— Поля шагает… видишь?.. Странная она, эта Поля: то не согнешь ее, то вся дрожит, как лозинка. Боюсь я, чтоб с ней чего не случилось. Ты ей очень по душе пришелся… Уж не влюбилась ли?
Глеб, пораженный, лег около нее и ничего не увидел в ее лице, кроме затаенной улыбки. Что с нею? Неужели ревнует? Он не знал, что ей ответить, не знал — сердиться ему или смеяться.
— Ну, Дашок… хоть ты и против тех, кто копается в чужой душе, а сама-то первая не прочь нырнуть поглубже в чужую душу…
Даша быстро повернулась к нему, улыбаясь.
— Вот чудак!.. Что ж тут такого?.. Разве мы с Меховой не равноправные женщины? А ей хочется опереться на какого-нибудь богатыря.
— Мне самому хочеться опереться… и только на тебя одну…
— Что ж… надо уметь опереться… Это — не так просто… Я очень хочу… и сама хочу опоры… Но за эти три года все перевернулось… И мы с тобой, Глебушка, стали другие… Я много пережила, много перестрадала и научилась ходить на своих ногах и думать своим умом. К родному человеку, Глебушка, и подходить надо осторожнее и уважительнее.
Ее слова били по сердцу, и она была такой неотразимой, такой новой и крепкой в своей правде, что он не мог уже говорить с ней так, как раньше. В ту незабываемую ночь (проклятое ущелье-) он впервые почувствовал, что и он стал иным — не тем, каким был вчера, точно внутри у него все перегорело. И тогда он испытал новую, неведомую до сих пор любовь к ней — не только как к женщине, а как к человеку, роднее которого нет никого. Что было бы с ним, если бы она погибла в тот день, когда он не думал о ней, а только горел заводом, машинами, цехами?..

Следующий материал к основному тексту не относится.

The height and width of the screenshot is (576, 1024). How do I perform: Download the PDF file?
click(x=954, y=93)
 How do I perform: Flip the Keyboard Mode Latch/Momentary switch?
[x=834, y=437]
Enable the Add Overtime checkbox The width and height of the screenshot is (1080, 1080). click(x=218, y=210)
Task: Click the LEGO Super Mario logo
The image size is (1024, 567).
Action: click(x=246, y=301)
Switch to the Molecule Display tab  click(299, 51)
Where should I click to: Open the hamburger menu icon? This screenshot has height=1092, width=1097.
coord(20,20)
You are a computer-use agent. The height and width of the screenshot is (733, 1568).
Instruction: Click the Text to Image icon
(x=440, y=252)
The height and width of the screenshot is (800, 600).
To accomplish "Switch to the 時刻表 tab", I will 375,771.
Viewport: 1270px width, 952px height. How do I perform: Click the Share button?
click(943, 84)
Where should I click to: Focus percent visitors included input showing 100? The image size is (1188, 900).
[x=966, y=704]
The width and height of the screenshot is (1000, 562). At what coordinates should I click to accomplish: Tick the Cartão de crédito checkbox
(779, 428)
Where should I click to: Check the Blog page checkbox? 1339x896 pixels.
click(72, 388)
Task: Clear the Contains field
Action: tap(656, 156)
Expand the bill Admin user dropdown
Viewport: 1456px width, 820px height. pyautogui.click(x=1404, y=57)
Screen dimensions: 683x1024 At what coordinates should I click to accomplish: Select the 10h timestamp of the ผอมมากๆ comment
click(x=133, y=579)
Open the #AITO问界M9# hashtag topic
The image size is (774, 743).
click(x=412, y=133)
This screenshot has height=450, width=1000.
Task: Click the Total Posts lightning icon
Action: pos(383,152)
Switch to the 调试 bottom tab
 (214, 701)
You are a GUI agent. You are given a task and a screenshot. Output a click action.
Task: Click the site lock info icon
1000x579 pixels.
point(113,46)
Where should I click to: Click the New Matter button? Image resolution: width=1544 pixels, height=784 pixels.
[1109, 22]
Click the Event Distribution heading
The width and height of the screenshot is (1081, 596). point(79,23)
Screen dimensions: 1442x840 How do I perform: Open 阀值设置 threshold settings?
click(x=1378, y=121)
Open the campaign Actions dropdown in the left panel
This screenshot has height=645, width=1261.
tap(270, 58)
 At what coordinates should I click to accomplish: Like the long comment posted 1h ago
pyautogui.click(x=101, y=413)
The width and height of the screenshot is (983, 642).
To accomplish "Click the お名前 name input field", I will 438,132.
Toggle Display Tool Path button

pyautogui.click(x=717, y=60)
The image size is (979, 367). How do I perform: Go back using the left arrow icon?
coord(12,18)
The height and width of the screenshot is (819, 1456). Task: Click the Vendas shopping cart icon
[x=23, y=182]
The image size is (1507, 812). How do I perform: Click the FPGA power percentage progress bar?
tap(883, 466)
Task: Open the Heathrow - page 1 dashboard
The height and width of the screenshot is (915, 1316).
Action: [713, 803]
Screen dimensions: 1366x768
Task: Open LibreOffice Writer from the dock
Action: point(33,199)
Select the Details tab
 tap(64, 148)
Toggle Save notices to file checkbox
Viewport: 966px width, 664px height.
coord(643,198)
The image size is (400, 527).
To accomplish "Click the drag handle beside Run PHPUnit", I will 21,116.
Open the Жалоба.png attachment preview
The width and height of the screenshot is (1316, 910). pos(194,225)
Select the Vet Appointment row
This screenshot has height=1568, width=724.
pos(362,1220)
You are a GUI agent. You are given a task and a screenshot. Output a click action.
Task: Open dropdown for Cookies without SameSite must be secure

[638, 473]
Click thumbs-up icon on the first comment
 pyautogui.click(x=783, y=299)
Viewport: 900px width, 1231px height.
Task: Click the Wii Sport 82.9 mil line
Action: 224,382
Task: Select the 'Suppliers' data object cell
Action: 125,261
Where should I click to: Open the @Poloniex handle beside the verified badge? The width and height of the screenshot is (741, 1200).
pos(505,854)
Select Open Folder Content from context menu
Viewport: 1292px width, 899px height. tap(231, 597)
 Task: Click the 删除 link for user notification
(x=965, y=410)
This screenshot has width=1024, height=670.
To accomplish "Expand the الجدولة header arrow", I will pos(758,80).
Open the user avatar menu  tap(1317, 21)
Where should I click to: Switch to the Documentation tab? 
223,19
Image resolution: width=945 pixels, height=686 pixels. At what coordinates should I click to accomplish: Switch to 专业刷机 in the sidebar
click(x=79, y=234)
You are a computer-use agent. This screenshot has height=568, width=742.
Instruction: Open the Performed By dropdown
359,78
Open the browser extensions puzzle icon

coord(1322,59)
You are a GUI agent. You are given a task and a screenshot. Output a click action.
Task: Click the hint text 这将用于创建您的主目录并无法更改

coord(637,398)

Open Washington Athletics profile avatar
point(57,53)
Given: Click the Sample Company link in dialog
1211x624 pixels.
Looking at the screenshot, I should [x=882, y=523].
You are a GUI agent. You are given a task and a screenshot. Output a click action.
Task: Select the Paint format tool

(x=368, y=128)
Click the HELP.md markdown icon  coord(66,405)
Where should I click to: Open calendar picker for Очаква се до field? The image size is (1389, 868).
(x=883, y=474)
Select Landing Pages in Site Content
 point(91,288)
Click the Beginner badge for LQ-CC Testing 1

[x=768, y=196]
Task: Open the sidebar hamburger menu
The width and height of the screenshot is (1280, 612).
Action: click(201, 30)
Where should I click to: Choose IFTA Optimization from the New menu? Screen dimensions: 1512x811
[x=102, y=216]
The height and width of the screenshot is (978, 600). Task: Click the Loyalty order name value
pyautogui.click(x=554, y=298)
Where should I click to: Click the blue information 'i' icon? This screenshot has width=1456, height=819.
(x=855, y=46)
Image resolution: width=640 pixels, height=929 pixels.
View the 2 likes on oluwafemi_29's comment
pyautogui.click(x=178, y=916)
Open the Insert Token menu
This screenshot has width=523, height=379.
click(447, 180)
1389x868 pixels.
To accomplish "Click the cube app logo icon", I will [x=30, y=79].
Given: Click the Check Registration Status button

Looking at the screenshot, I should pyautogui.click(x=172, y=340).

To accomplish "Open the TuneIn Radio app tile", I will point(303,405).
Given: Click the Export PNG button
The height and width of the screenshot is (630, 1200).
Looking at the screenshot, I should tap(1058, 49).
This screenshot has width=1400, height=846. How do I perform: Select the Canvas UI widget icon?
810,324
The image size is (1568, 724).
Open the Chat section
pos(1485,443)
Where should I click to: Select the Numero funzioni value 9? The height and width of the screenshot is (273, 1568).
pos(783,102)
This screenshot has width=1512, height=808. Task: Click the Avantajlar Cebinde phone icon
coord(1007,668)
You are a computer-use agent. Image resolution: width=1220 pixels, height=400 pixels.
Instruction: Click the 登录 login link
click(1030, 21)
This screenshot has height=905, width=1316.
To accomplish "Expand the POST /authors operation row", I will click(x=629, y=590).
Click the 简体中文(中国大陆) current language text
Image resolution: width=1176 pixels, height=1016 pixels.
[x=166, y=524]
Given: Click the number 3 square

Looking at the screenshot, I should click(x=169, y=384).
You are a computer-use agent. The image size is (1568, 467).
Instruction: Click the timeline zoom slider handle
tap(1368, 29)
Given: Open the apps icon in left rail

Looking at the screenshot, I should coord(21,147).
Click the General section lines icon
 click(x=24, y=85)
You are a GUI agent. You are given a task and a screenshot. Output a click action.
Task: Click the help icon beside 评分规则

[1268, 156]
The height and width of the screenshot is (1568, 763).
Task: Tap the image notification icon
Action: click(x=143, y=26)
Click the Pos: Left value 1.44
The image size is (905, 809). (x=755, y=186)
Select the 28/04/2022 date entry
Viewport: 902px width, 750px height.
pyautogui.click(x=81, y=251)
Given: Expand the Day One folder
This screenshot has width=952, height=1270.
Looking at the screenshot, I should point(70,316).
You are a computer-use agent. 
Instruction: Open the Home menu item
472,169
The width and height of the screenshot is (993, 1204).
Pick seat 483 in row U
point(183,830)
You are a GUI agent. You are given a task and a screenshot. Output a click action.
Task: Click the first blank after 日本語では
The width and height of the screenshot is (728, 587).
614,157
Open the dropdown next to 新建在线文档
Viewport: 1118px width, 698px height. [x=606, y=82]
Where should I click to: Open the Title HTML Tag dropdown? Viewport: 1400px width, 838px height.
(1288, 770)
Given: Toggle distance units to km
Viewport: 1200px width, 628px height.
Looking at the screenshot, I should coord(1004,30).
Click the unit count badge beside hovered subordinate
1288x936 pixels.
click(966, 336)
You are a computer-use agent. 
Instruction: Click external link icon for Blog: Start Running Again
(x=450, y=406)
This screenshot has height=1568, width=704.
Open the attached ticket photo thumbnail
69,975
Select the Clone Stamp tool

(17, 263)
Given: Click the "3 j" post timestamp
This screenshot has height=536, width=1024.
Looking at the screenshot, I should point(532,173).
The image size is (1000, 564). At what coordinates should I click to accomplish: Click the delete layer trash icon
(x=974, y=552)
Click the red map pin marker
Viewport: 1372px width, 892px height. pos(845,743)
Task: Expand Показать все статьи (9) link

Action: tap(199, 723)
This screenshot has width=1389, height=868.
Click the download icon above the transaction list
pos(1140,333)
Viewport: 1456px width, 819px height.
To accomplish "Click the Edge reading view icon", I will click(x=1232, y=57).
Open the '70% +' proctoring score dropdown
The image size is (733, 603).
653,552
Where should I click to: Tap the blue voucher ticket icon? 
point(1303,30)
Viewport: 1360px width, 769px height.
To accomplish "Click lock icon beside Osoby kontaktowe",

Под бетонной площадкой, в глубине, звенела вода, и что-то большое и живое вздыхало в пустоте. И казалось, что эти вздохи стонут в лесу и над лесом и плывут из сумерек долины. Всё было воздушно, глубоко и необъятно: горы были уже не хребты в камнях и скалах, а грозовая туча, море — в безбрежном вздыблении — не море, а лазурная бездна, и они здесь на взгорье над заводом и вместе с заводом, — на осколке планеты, в неощутимом полете в бесконечность.
Глеб положил голову на колени Даши и увидел над собою ее лицо с огнистым пушком на щеках и глаза — пристальные, большие, встревоженные и любящие.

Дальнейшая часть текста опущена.